Exercise directions: What does the data read, word for word, from the line containing "Task: Click the 100% progress bar" through its final line? Give those lines only.

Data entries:
★ ★ ★ ★
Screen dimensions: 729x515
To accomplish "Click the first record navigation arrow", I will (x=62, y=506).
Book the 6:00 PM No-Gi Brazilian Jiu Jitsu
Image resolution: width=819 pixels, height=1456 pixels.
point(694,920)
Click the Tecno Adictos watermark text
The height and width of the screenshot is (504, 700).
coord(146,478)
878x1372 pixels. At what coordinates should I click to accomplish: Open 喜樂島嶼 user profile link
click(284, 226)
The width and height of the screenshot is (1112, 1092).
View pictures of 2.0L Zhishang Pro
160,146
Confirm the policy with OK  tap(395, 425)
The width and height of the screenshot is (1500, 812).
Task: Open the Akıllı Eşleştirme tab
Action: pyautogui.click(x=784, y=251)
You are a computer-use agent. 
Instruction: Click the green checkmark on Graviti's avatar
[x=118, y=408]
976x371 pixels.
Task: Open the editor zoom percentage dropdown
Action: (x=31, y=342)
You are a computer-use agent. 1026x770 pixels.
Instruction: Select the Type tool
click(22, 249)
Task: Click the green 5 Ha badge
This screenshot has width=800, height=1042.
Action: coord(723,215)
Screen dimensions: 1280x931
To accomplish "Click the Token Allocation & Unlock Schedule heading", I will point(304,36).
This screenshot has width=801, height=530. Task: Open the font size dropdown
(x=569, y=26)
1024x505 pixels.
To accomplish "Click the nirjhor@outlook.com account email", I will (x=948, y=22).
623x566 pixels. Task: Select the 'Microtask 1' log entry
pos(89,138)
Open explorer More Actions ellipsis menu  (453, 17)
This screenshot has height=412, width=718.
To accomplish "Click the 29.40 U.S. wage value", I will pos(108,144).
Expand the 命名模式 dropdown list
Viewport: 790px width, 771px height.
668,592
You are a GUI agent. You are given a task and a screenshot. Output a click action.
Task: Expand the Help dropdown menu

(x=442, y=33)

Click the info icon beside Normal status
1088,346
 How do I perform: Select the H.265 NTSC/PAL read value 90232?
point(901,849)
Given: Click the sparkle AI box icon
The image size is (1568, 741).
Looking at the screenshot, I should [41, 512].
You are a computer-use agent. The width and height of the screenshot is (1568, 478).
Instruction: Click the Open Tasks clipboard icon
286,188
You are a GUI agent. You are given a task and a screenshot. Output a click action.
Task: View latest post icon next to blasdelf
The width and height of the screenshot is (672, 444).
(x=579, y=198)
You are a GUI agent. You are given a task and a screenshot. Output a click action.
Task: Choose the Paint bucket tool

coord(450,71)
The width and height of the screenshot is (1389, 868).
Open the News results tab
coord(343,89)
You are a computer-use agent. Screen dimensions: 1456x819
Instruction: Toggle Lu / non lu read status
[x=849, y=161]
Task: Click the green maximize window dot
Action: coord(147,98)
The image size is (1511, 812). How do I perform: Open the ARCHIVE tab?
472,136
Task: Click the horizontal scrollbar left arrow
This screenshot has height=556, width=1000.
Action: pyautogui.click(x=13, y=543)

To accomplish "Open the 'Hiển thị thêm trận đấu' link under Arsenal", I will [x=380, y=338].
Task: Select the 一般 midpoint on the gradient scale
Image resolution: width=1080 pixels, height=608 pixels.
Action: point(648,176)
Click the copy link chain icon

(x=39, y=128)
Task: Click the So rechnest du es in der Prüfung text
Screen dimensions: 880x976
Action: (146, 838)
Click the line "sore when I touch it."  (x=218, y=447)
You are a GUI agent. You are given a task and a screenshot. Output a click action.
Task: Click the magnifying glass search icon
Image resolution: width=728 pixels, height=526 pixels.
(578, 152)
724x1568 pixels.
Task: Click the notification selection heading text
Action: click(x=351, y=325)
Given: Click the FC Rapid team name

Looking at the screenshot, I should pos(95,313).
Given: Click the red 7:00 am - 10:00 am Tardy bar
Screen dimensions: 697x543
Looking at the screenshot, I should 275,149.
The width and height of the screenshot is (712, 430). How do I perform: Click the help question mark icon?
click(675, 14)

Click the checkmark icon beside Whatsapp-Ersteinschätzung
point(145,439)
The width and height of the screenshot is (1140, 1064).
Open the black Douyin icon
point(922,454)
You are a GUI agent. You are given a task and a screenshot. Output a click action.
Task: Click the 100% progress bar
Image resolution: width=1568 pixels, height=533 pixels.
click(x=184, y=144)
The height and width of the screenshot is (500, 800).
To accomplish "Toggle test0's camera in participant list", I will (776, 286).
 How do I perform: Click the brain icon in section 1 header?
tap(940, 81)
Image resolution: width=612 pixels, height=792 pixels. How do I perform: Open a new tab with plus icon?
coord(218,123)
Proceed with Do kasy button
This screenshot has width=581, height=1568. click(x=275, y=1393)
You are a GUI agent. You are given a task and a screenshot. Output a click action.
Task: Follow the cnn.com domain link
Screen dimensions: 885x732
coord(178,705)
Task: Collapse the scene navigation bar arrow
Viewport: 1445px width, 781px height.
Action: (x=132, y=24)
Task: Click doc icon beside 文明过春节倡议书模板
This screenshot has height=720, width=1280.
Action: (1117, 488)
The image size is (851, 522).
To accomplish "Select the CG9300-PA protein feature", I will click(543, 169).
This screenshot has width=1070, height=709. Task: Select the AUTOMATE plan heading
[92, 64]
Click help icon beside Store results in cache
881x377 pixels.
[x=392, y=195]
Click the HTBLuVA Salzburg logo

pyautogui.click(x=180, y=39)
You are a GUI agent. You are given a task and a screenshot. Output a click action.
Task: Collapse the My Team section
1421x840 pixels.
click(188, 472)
★ ★ ★ ★
Solution to this task:
Task: Click the 100% progress bar
Image resolution: width=1568 pixels, height=533 pixels.
click(x=184, y=144)
The height and width of the screenshot is (500, 800).
To accomplish "Toggle test0's camera in participant list", I will (776, 286).
 How do I perform: Click the brain icon in section 1 header?
tap(940, 81)
Image resolution: width=612 pixels, height=792 pixels. How do I perform: Open a new tab with plus icon?
coord(218,123)
Proceed with Do kasy button
This screenshot has width=581, height=1568. click(x=275, y=1393)
You are a GUI agent. You are given a task and a screenshot. Output a click action.
Task: Follow the cnn.com domain link
Screen dimensions: 885x732
coord(178,705)
Task: Collapse the scene navigation bar arrow
Viewport: 1445px width, 781px height.
Action: (x=132, y=24)
Task: Click doc icon beside 文明过春节倡议书模板
This screenshot has height=720, width=1280.
Action: (1117, 488)
The image size is (851, 522).
To accomplish "Select the CG9300-PA protein feature", I will click(543, 169).
This screenshot has width=1070, height=709. Task: Select the AUTOMATE plan heading
[92, 64]
Click help icon beside Store results in cache
881x377 pixels.
[x=392, y=195]
Click the HTBLuVA Salzburg logo

pyautogui.click(x=180, y=39)
You are a GUI agent. You are given a task and a screenshot. Output a click action.
Task: Collapse the My Team section
1421x840 pixels.
click(188, 472)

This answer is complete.